Data provided:
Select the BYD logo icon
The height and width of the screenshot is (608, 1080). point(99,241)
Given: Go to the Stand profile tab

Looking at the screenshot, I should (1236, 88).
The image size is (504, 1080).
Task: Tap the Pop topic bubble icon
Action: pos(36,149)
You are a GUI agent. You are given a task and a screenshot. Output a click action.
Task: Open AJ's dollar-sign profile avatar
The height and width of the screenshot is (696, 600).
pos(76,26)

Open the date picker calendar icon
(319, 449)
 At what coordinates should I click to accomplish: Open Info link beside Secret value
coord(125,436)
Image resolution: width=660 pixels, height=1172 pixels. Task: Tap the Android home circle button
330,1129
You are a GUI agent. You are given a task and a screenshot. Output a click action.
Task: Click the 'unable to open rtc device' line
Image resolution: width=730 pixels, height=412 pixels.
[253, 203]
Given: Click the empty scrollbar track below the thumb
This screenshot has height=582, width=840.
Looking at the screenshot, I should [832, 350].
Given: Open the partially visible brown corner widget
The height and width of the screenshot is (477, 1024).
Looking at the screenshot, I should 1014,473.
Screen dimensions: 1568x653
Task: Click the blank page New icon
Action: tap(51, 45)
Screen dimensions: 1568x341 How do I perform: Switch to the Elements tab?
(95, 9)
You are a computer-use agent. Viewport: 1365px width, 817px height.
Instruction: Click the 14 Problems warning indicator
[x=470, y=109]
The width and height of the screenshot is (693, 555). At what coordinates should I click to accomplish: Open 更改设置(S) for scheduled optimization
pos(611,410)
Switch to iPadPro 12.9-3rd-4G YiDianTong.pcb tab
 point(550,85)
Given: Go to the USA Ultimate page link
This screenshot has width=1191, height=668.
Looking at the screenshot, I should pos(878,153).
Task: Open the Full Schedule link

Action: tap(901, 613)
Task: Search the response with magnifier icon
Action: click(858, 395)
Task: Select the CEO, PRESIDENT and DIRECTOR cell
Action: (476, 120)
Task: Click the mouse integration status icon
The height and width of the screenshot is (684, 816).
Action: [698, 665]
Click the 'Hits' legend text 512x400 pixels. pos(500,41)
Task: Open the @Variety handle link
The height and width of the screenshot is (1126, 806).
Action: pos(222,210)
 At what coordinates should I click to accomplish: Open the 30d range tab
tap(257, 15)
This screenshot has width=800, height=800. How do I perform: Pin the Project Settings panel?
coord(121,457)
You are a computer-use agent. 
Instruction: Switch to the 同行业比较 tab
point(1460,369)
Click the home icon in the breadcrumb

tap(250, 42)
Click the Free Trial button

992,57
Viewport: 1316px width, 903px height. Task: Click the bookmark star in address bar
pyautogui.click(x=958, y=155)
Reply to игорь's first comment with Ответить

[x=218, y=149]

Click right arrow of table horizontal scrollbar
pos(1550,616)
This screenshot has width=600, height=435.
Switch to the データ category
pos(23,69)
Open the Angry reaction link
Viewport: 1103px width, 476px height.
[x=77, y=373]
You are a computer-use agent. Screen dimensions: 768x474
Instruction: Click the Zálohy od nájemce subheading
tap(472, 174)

Instructions to follow:
Type out the whole listing above again, exactly as it stands.

Response box:
Select the BYD logo icon
The height and width of the screenshot is (608, 1080). point(99,241)
Given: Go to the Stand profile tab

Looking at the screenshot, I should (1236, 88).
The image size is (504, 1080).
Task: Tap the Pop topic bubble icon
Action: pos(36,149)
You are a GUI agent. You are given a task and a screenshot. Output a click action.
Task: Open AJ's dollar-sign profile avatar
The height and width of the screenshot is (696, 600).
pos(76,26)

Open the date picker calendar icon
(319, 449)
 At what coordinates should I click to accomplish: Open Info link beside Secret value
coord(125,436)
Image resolution: width=660 pixels, height=1172 pixels. Task: Tap the Android home circle button
330,1129
You are a GUI agent. You are given a task and a screenshot. Output a click action.
Task: Click the 'unable to open rtc device' line
Image resolution: width=730 pixels, height=412 pixels.
[253, 203]
Given: Click the empty scrollbar track below the thumb
This screenshot has height=582, width=840.
Looking at the screenshot, I should [832, 350].
Given: Open the partially visible brown corner widget
The height and width of the screenshot is (477, 1024).
Looking at the screenshot, I should 1014,473.
Screen dimensions: 1568x653
Task: Click the blank page New icon
Action: tap(51, 45)
Screen dimensions: 1568x341 How do I perform: Switch to the Elements tab?
(95, 9)
You are a computer-use agent. Viewport: 1365px width, 817px height.
Instruction: Click the 14 Problems warning indicator
[x=470, y=109]
The width and height of the screenshot is (693, 555). At what coordinates should I click to accomplish: Open 更改设置(S) for scheduled optimization
pos(611,410)
Switch to iPadPro 12.9-3rd-4G YiDianTong.pcb tab
 point(550,85)
Given: Go to the USA Ultimate page link
This screenshot has width=1191, height=668.
Looking at the screenshot, I should pos(878,153).
Task: Open the Full Schedule link

Action: tap(901, 613)
Task: Search the response with magnifier icon
Action: click(858, 395)
Task: Select the CEO, PRESIDENT and DIRECTOR cell
Action: (476, 120)
Task: Click the mouse integration status icon
The height and width of the screenshot is (684, 816).
Action: [698, 665]
Click the 'Hits' legend text 512x400 pixels. pos(500,41)
Task: Open the @Variety handle link
The height and width of the screenshot is (1126, 806).
Action: pos(222,210)
 At what coordinates should I click to accomplish: Open the 30d range tab
tap(257, 15)
This screenshot has width=800, height=800. How do I perform: Pin the Project Settings panel?
coord(121,457)
You are a computer-use agent. 
Instruction: Switch to the 同行业比较 tab
point(1460,369)
Click the home icon in the breadcrumb

tap(250, 42)
Click the Free Trial button

992,57
Viewport: 1316px width, 903px height. Task: Click the bookmark star in address bar
pyautogui.click(x=958, y=155)
Reply to игорь's first comment with Ответить

[x=218, y=149]

Click right arrow of table horizontal scrollbar
pos(1550,616)
This screenshot has width=600, height=435.
Switch to the データ category
pos(23,69)
Open the Angry reaction link
Viewport: 1103px width, 476px height.
[x=77, y=373]
You are a computer-use agent. Screen dimensions: 768x474
Instruction: Click the Zálohy od nájemce subheading
tap(472, 174)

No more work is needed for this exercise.